Could you write out the listing between the lines holding "Click the Trig'd trigger status badge" and "pos(590,59)", inclusive, swapping "Metallic" for "Glossy" and keeping everything else unchanged?

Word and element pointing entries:
>>>>

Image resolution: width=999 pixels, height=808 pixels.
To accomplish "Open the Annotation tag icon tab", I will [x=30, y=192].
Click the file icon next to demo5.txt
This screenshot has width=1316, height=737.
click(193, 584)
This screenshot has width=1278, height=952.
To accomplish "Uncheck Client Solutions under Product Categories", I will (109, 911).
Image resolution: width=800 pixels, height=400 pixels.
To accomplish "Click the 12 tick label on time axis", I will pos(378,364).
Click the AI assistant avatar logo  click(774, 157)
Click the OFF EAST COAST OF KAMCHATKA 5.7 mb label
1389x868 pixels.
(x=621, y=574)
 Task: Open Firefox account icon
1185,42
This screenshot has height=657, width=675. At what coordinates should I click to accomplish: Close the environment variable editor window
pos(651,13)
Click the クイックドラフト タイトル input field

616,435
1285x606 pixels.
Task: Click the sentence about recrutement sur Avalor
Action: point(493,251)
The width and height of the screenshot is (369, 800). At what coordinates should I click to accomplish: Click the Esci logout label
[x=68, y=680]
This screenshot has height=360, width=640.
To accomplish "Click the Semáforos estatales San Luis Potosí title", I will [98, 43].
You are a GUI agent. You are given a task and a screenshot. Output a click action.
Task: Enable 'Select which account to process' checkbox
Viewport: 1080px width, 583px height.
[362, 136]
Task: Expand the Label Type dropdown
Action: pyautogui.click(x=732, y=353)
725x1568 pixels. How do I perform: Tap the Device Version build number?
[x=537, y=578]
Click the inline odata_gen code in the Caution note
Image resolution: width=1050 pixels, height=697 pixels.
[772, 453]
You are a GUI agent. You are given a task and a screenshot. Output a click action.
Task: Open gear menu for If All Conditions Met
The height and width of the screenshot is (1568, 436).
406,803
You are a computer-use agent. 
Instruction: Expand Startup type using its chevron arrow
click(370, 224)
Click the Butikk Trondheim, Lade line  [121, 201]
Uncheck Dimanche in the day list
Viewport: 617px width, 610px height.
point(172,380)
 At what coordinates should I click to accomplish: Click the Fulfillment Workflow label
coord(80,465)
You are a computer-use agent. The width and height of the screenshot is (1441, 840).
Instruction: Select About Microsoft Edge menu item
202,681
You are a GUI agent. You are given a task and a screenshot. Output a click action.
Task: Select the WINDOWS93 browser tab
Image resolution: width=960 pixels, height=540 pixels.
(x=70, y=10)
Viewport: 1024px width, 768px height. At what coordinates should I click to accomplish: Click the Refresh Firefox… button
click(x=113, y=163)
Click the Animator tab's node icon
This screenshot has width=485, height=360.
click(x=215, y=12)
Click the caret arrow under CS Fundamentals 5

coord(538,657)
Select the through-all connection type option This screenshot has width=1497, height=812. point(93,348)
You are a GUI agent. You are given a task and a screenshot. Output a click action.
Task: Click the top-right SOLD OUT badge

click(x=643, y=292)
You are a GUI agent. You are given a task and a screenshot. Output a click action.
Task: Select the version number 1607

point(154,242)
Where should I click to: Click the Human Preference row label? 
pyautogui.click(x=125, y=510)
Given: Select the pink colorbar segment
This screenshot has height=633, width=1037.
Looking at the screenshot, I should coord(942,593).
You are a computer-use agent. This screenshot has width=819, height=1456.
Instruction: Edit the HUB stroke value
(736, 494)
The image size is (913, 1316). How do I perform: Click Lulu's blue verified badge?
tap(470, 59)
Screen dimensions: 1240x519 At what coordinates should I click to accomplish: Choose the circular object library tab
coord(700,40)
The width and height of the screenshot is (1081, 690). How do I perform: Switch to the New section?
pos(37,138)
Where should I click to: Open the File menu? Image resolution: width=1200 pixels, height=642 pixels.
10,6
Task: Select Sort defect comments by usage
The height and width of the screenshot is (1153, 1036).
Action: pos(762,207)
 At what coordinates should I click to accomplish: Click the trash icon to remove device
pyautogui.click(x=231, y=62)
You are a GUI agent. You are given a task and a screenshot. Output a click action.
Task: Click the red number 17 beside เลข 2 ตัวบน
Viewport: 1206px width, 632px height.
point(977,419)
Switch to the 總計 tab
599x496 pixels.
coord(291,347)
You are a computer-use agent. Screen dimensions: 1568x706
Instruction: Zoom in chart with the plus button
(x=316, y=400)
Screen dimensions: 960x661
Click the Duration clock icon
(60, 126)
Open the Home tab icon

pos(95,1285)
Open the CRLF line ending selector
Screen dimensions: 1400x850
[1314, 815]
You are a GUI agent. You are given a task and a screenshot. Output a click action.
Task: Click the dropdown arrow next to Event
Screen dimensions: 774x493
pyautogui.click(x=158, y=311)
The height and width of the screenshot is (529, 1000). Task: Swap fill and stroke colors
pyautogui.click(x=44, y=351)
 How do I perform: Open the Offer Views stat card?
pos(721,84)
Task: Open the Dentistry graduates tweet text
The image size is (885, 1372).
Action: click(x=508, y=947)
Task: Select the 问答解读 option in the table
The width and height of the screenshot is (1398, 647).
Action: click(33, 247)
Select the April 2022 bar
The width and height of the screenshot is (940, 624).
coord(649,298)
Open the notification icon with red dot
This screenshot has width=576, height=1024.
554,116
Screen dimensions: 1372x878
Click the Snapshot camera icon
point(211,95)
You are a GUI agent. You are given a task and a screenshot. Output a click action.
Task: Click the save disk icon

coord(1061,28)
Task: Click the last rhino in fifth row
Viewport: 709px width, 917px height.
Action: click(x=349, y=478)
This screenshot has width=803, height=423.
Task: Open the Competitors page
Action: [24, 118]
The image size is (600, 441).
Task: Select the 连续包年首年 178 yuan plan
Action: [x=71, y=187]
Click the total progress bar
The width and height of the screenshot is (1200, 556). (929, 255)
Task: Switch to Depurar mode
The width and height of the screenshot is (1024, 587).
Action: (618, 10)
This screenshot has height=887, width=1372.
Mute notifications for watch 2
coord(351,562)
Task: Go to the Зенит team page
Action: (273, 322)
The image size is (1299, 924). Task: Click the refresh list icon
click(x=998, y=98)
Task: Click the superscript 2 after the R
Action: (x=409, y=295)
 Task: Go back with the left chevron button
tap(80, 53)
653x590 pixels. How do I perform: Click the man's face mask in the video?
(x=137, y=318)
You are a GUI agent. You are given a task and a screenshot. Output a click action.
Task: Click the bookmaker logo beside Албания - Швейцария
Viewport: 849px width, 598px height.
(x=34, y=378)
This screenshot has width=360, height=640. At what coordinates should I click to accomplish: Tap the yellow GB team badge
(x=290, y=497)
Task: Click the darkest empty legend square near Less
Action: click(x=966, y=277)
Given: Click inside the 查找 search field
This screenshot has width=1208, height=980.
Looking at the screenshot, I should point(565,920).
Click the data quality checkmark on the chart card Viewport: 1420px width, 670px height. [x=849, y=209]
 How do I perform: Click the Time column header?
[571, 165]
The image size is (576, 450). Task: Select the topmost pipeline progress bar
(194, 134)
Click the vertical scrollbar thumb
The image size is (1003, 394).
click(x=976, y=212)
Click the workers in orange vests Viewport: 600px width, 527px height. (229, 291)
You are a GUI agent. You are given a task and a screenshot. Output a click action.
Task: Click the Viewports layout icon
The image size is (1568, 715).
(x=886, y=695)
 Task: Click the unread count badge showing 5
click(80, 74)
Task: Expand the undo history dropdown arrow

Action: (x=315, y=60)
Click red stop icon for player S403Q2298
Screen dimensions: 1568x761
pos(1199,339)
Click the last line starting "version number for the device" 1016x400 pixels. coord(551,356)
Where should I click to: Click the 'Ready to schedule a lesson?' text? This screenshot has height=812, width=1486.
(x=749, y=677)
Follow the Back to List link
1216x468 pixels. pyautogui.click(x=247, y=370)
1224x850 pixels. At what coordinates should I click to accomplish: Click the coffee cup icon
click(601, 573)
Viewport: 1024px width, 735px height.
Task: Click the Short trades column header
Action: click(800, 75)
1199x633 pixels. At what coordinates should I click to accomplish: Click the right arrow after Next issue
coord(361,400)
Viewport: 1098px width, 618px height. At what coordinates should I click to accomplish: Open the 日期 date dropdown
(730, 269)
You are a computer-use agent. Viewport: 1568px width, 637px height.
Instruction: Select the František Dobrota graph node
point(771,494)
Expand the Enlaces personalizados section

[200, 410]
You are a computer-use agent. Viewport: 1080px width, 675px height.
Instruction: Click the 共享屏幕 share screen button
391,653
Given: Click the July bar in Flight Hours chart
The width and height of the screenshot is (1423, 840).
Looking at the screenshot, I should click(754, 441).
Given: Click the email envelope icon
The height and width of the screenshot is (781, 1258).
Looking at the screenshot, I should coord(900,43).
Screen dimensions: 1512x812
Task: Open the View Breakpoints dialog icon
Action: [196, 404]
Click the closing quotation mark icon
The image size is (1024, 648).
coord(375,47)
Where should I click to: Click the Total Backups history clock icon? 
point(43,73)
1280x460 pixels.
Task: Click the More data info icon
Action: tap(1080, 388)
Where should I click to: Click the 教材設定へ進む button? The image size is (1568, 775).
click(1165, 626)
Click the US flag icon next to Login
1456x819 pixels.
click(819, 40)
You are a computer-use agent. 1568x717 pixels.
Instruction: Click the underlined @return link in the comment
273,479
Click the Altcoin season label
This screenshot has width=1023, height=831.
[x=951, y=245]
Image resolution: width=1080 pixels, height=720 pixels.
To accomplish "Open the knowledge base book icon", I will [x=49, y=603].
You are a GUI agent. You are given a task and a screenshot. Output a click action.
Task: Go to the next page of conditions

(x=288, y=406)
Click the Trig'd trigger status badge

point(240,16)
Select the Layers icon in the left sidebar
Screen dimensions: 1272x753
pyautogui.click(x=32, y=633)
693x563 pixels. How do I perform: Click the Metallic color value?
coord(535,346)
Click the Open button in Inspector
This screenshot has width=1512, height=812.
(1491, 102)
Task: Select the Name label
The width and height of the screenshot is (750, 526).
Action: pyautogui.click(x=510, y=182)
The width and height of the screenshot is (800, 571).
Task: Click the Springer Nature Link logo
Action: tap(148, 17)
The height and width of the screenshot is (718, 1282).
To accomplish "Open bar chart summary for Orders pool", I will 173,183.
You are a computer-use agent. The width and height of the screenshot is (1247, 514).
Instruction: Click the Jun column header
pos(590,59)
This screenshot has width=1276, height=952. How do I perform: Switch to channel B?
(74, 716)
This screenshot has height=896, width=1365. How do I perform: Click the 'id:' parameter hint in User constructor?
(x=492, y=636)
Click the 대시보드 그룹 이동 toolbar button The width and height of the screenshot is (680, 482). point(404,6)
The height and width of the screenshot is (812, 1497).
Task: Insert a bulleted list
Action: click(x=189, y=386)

<<<<

# ANSWER FOR THIS EXERCISE
Click the Trig'd trigger status badge

point(240,16)
Select the Layers icon in the left sidebar
Screen dimensions: 1272x753
pyautogui.click(x=32, y=633)
693x563 pixels. How do I perform: Click the Glossy color value?
coord(535,346)
Click the Open button in Inspector
This screenshot has width=1512, height=812.
(1491, 102)
Task: Select the Name label
The width and height of the screenshot is (750, 526).
Action: pyautogui.click(x=510, y=182)
The width and height of the screenshot is (800, 571).
Task: Click the Springer Nature Link logo
Action: tap(148, 17)
The height and width of the screenshot is (718, 1282).
To accomplish "Open bar chart summary for Orders pool", I will 173,183.
You are a computer-use agent. The width and height of the screenshot is (1247, 514).
Instruction: Click the Jun column header
pos(590,59)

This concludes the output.